> [What you are asked to do]:
Reproduce only the items from the line containing "Viewport: 1911px width, 1075px height." through the line containing "[x=128, y=43]", both included. Change "thumbnail" to "cover image" and leave everything else unchanged.

> [Record list]:
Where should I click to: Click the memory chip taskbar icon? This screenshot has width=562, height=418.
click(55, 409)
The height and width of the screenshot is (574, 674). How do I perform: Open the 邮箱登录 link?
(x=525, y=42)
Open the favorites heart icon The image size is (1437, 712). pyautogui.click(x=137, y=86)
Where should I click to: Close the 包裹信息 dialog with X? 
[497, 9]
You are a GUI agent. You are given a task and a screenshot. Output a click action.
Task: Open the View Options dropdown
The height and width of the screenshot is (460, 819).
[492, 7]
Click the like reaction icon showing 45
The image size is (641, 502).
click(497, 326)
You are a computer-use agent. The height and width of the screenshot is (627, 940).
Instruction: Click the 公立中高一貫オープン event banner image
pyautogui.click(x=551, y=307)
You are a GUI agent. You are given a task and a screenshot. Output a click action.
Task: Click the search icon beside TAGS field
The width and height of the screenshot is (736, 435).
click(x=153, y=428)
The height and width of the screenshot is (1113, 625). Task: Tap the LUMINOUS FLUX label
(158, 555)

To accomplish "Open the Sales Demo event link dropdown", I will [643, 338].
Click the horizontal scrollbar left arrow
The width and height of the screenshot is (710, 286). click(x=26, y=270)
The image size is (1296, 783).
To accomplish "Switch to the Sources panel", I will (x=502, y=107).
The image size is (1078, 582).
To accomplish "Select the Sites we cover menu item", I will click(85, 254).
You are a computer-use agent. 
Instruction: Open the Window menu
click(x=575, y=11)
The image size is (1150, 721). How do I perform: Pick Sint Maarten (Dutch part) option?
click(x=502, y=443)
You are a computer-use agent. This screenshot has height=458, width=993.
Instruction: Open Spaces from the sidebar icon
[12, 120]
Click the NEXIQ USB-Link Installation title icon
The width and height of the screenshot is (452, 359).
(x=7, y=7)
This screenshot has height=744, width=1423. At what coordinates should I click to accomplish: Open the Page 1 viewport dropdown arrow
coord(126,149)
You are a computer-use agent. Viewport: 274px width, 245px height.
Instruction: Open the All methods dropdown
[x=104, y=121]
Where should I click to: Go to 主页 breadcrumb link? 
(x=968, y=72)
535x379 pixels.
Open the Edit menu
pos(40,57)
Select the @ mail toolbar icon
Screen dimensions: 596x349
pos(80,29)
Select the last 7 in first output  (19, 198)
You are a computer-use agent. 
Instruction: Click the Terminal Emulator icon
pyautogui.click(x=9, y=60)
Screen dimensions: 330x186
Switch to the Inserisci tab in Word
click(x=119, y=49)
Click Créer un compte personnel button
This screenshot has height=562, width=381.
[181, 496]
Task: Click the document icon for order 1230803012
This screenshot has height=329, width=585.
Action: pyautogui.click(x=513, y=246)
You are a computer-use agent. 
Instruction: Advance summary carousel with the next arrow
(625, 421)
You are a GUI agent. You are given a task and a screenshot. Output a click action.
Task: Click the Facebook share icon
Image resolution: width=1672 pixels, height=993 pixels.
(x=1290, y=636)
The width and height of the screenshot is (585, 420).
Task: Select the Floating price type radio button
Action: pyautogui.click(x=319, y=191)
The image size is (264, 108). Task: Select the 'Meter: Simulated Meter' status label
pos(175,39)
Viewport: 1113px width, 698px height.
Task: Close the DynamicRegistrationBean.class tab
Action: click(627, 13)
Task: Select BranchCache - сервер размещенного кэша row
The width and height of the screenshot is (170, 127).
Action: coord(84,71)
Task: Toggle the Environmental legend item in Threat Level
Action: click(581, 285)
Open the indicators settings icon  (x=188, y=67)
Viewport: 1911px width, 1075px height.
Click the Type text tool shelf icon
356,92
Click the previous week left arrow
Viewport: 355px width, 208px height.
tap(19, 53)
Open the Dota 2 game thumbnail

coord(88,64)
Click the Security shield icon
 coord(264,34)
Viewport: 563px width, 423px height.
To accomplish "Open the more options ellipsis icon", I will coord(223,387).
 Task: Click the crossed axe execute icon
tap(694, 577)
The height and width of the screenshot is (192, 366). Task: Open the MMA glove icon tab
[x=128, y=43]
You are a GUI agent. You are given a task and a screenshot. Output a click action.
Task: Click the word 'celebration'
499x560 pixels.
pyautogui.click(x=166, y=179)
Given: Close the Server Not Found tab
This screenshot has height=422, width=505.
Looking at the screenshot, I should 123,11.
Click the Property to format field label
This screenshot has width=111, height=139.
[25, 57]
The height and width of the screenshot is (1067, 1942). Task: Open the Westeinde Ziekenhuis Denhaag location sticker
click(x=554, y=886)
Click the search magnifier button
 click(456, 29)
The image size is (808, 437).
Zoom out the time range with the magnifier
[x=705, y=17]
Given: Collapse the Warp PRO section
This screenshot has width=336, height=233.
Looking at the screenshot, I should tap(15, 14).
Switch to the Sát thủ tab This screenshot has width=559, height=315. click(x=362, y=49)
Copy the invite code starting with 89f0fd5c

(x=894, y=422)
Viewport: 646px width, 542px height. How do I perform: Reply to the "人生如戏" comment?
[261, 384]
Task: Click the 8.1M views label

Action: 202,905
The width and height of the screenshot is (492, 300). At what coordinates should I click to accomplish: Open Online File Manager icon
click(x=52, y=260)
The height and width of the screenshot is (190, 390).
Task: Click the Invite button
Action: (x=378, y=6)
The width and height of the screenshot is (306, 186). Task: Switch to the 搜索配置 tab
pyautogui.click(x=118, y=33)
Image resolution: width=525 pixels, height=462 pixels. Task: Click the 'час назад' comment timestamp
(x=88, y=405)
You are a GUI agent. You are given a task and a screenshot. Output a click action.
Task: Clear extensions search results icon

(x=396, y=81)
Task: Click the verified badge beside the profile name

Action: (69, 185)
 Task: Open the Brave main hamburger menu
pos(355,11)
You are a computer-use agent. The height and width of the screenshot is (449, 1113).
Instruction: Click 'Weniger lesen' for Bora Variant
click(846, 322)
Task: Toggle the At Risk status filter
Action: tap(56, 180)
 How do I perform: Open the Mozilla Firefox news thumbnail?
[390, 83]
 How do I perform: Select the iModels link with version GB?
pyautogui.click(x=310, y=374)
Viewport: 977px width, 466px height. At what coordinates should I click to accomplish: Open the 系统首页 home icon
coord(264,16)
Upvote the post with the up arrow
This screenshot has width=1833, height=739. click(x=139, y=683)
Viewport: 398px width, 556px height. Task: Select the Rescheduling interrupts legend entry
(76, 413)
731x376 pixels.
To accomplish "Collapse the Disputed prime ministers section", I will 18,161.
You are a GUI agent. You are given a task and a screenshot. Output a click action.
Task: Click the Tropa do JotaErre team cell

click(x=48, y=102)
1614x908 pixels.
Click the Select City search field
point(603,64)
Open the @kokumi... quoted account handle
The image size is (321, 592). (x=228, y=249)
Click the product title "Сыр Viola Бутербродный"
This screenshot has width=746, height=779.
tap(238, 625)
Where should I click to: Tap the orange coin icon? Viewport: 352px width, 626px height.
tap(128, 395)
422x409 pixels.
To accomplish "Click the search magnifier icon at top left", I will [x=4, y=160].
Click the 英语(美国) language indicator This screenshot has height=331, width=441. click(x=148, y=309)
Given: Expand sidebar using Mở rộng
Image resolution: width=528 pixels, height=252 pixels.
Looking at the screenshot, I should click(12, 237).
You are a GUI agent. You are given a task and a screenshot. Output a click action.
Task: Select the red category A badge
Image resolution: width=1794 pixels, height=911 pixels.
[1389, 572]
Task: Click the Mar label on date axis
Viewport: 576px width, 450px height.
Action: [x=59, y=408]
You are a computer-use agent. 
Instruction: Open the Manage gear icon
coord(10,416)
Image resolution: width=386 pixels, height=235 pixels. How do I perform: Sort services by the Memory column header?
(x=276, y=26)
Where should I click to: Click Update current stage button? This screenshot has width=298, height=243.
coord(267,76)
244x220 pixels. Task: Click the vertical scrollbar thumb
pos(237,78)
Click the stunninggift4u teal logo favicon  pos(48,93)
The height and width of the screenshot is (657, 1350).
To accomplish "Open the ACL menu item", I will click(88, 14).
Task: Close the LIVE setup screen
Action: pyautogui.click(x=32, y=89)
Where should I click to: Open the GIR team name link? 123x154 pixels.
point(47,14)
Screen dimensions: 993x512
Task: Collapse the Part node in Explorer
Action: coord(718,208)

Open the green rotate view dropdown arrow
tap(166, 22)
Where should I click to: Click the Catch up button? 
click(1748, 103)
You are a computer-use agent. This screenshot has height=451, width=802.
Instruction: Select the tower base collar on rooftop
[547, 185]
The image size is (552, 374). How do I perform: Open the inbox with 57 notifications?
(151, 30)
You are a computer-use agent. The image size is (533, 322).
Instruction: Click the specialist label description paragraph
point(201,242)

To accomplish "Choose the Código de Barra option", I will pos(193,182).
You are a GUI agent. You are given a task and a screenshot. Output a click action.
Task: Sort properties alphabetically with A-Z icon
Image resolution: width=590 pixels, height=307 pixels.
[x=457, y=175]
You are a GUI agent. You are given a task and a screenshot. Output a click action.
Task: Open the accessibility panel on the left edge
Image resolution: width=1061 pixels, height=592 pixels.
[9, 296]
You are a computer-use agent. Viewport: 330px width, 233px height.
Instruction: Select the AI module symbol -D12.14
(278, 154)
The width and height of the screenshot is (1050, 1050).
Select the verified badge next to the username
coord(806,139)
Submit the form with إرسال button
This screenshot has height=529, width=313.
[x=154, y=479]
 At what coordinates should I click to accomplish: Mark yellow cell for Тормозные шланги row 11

> [Task solution]:
Viewport: 1911px width, 1075px height.
Click the Type text tool shelf icon
356,92
Click the previous week left arrow
Viewport: 355px width, 208px height.
tap(19, 53)
Open the Dota 2 game cover image

coord(88,64)
Click the Security shield icon
 coord(264,34)
Viewport: 563px width, 423px height.
To accomplish "Open the more options ellipsis icon", I will coord(223,387).
 Task: Click the crossed axe execute icon
tap(694, 577)
The height and width of the screenshot is (192, 366). Task: Open the MMA glove icon tab
[x=128, y=43]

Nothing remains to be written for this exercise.